→ **WORK ITEM**
Write out the line with "Task: Click the standalone 97% POLYESTER line" and every later line through the end of the data below, exactly as given, with no pictures in the copy.

→ **STUDY MATERIAL**
#####
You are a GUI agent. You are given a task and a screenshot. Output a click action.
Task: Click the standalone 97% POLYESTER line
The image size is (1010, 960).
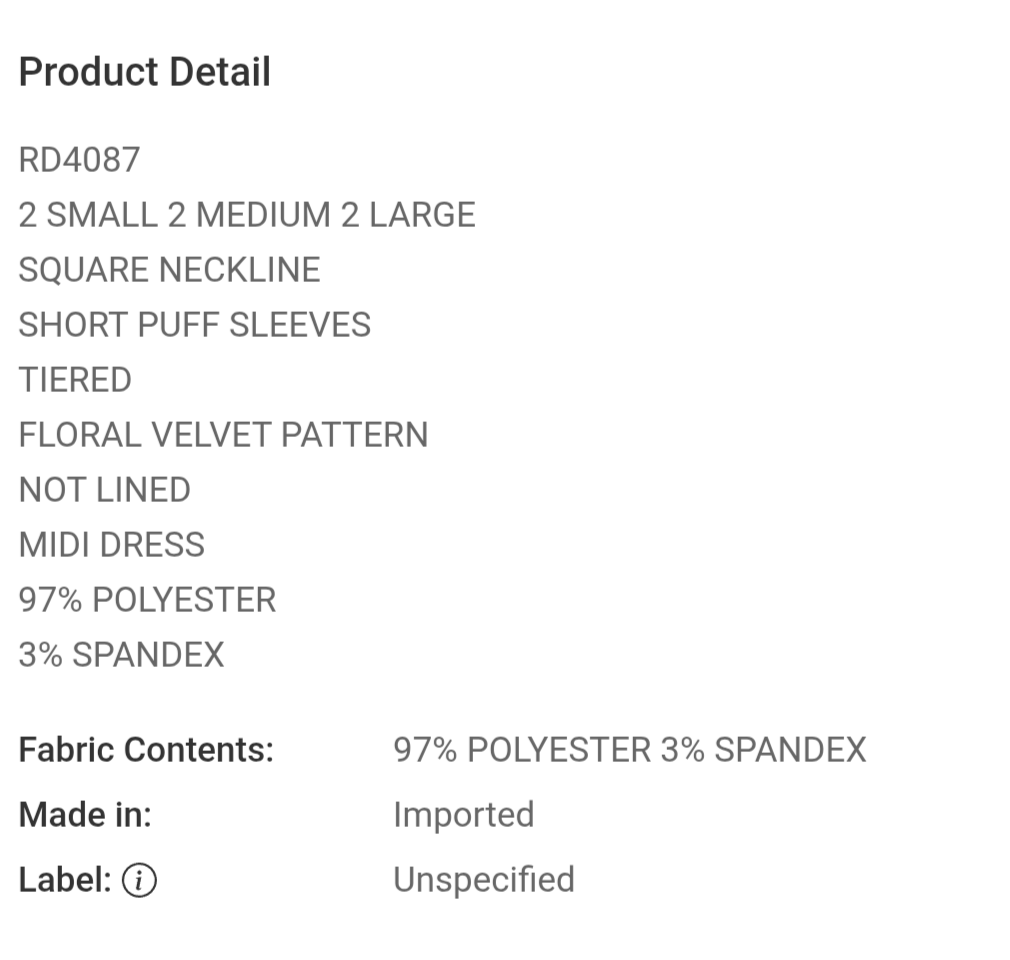coord(147,600)
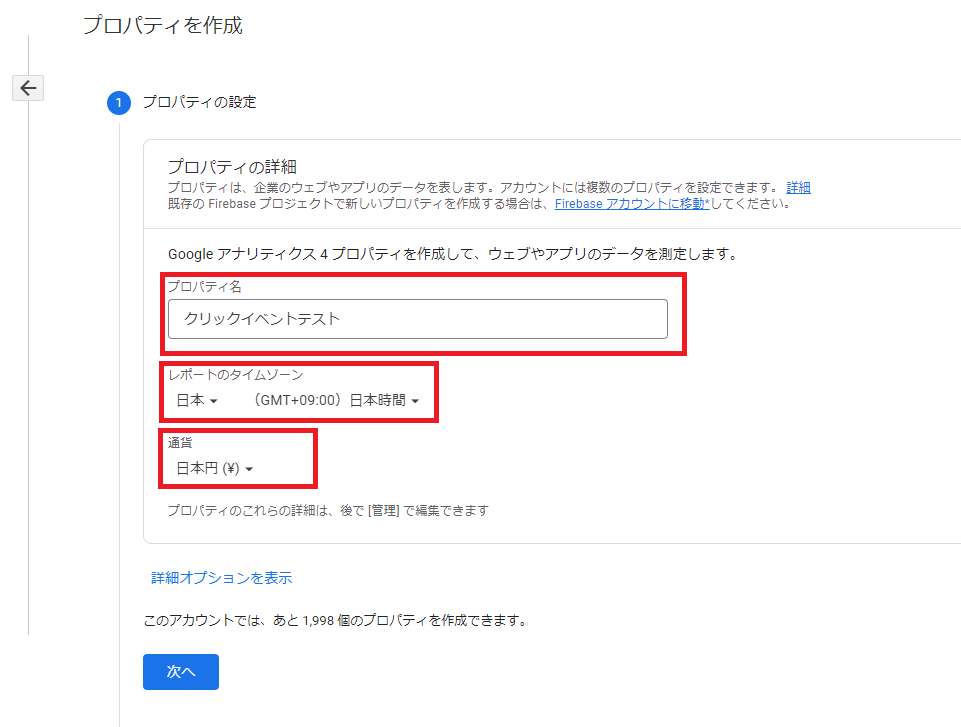Open the 日本 country dropdown
The height and width of the screenshot is (727, 961).
pyautogui.click(x=197, y=400)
#####
→ **RESULT OF THIS EXERCISE**
Task: Click the standalone 97% POLYESTER line
The image size is (1010, 960).
coord(147,600)
Open the 日本 country dropdown
The height and width of the screenshot is (727, 961).
pyautogui.click(x=197, y=400)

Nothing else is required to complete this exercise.